Position of the Parties
Appellant’s Position
[ 19 ] It is the Appellant’s position that the learned trial judge erred in law in failing to apply the test for reasonable and probable grounds to conduct a warrantless search and seizure based on information obtained from a non-police source as outlined by the Supreme Court of Canada in R. v. Debot , supra. It is also the Appellant’s position that the trial judge erred by limiting his analysis of reasonable and probable grounds to only the evidence that supported the identification of the Appellant as the driver of the Honda Civic. And further, that the learned trial judge erred in concluding that Constable Kirady had reasonable and probable grounds to believe that the Appellant was the driver of the Honda Civic, and finally, that all evidence obtained post-arrest, ought to have been excluded pursuant to s. 24(2) of the Charter , supra.
Respondent’s Position
[ 20 ] It is the Crown’s position that the trial judge did not err in his consideration of whether the arresting officer had the requisite reasonable and probable grounds and did not err in his conclusion that the arresting officer’s subjective reasonable and probable grounds were objectively reasonable.
[ 21 ] Further, the Respondent submits that the trial judge was correct in his conclusion that the Debot principles advanced by the Appellant had limited application to the facts before the Court. It is submitted that the trial judge correctly considered the totality of the circumstances in assessing whether it was reasonable for the arresting officer to rely upon the bystander, pointing out the Appellant.
Analysis
[ 22 ] The parties agree that the scope of review in the present appeal is limited to examining whether the acquittal was unreasonable and not supported by the evidence.
R. v. Burns , 1994 127 (SCC) , [1994] S.C.J. No. 30 (S.C.C.) , and R. v. R. v. Biniaris , 2000 SCC 15 () , [2000] S.C.J. No. 16
[ 23 ] In applying the test in R. v. Burns , supra, that the role of the Appellant Court is to determine whether on the facts that were before the learned trial judge, a jury properly instructed and acting reasonably could convict.
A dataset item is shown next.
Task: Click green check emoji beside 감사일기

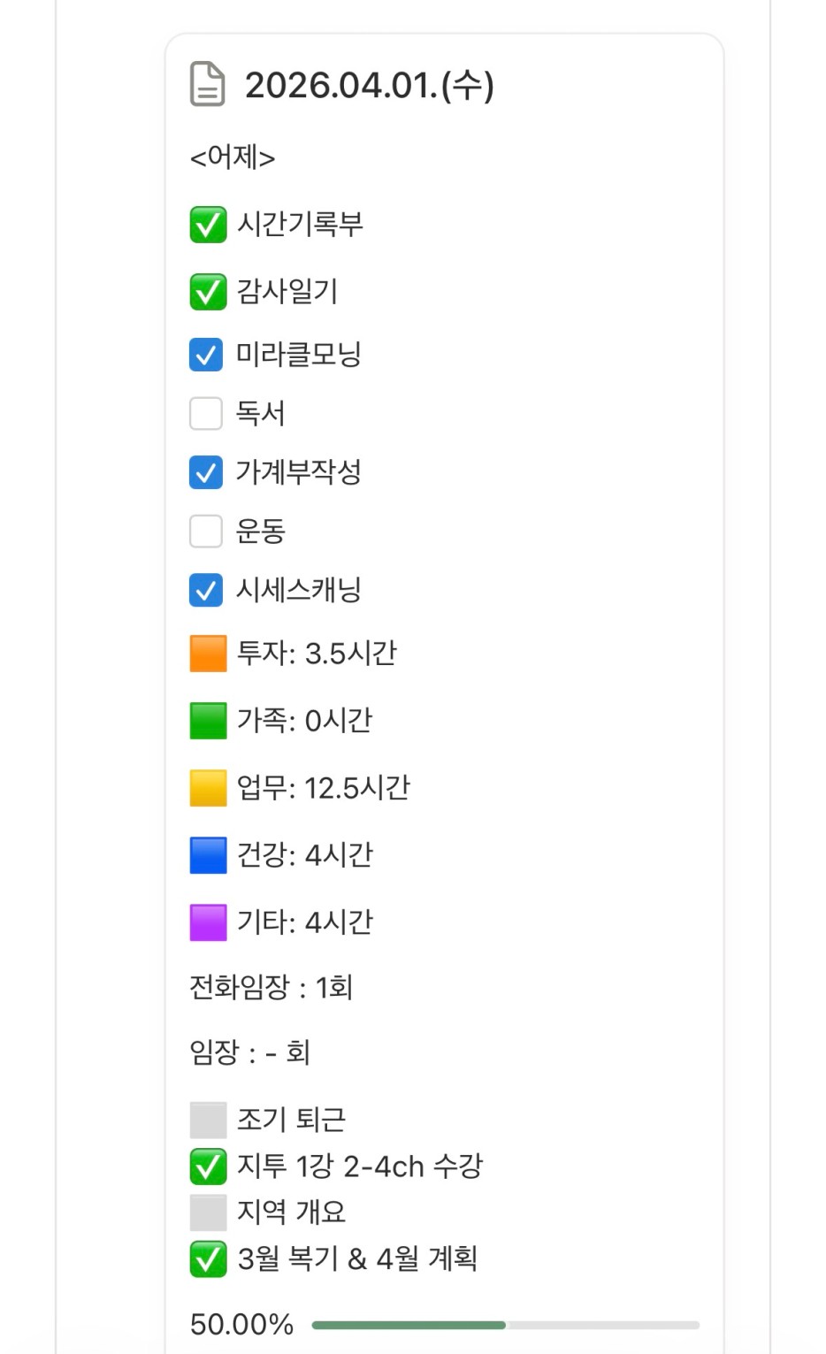Action: click(208, 292)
This Court’s role is to review the evidence that was before the trier of fact and after re-examining, and to a very limited extent, reviewing the evidence, determine whether the Burns test is met. While the Appellate Court may disagree with the verdict, if the Appellant has had a trial in which legal rules have been observed and there is, on the evidence, no complaint can be upheld.
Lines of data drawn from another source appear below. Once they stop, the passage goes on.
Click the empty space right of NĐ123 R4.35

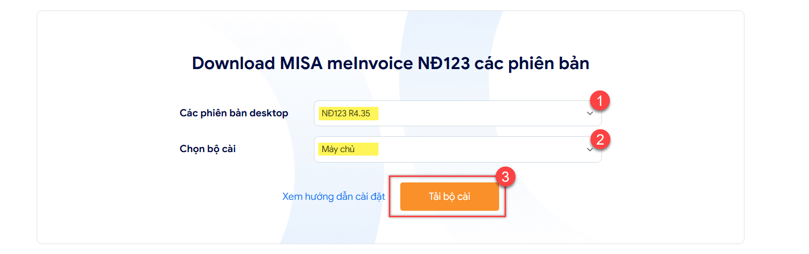click(x=479, y=113)
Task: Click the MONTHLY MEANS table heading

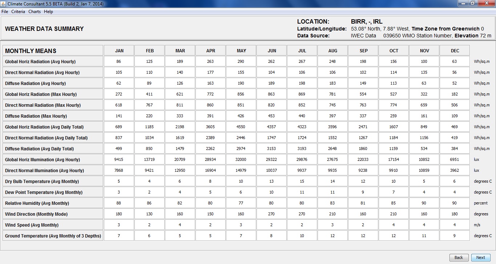Action: pos(31,51)
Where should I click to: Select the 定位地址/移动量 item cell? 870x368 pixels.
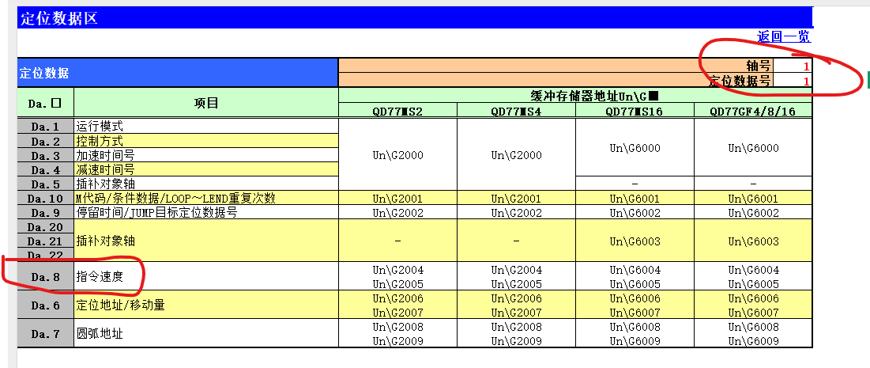tap(205, 305)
R. v. P.L.S ., 1991 103 (SCC) , [1991] S.C.J. No. 37 (S.C.C.) at page 197
[ 24 ] I agree with the Crown that the law in the area of Appellate review is clear. Specifically, considerable deference should be afforded to the trial judge on his or her findings of fact, the proper inferences to be drawn from them, in his or her assessment of the credibility and reliability of the witnesses, and the ultimate assessment of whether or not the allegations for the Court have been made out beyond a reasonable doubt. As Arbour J. wrote in R. v. Biniaris , infra, [2000] 143 C.C.C. (3d) 298 (S.C.C.) at para. 24; R. v. Boyce , 2005 36440 (ON CA) , [2005] O.J. No. 4313 (C.A.) at para. 3 :
Triers of fact, whether juries or judges, have considerable leeway in their appreciation of the evidence and the proper inferences to be drawn therefrom, in their assessment of the credibility of witnesses, and in their ultimate assessment of whether the Crown’s case is made out, overall, beyond a reasonable doubt. Any judicial system must tolerate reasonable differences of opinion on factual issues. Consequently, all factual findings are open to the trier of fact, except unreasonable ones embodied in a legally binding conviction. Although reasonable people may disagree about their appreciation of the facts, a conviction, which conveys legality, authority and finality, is not something about which reasonable people may disagree. A conviction cannot be unreasonable, except as a matter of law, in which case it must be overturned.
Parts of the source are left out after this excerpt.